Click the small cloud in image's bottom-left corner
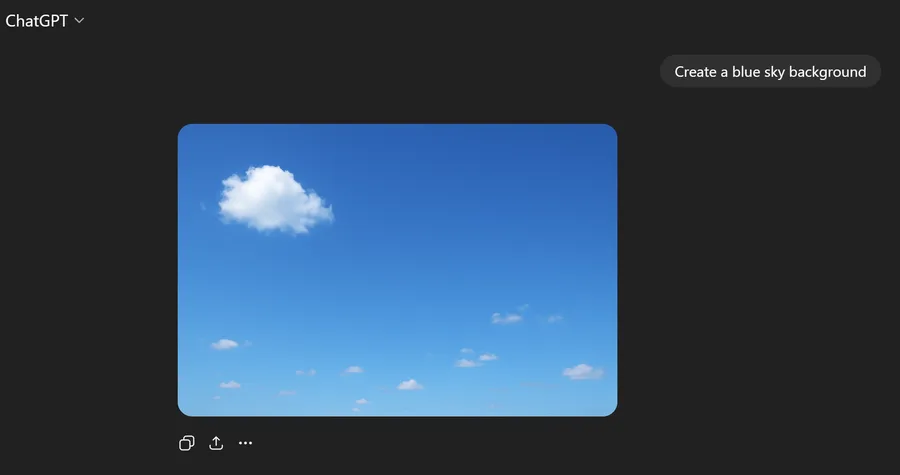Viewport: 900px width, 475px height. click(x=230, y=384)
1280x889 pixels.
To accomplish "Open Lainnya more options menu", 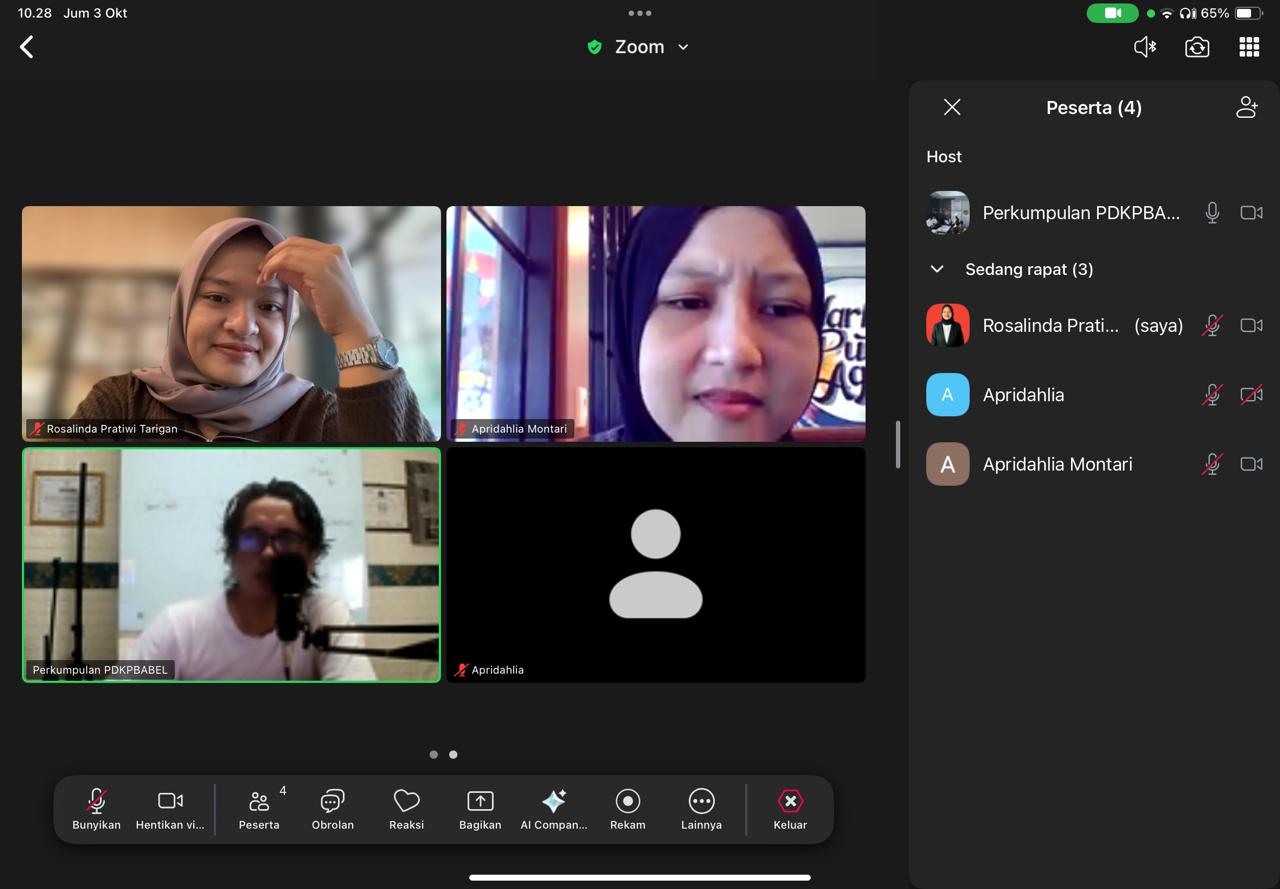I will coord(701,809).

----------------------------------------

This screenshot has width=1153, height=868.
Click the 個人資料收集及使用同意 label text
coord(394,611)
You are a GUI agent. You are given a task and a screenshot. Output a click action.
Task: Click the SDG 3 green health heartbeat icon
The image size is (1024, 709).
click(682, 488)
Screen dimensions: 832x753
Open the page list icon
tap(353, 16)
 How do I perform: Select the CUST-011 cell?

----------------------------------------

TRY IT: Please say how many lines of the listing hold the string "screenshot", answering with the number alone.

TASK RESPONSE: 2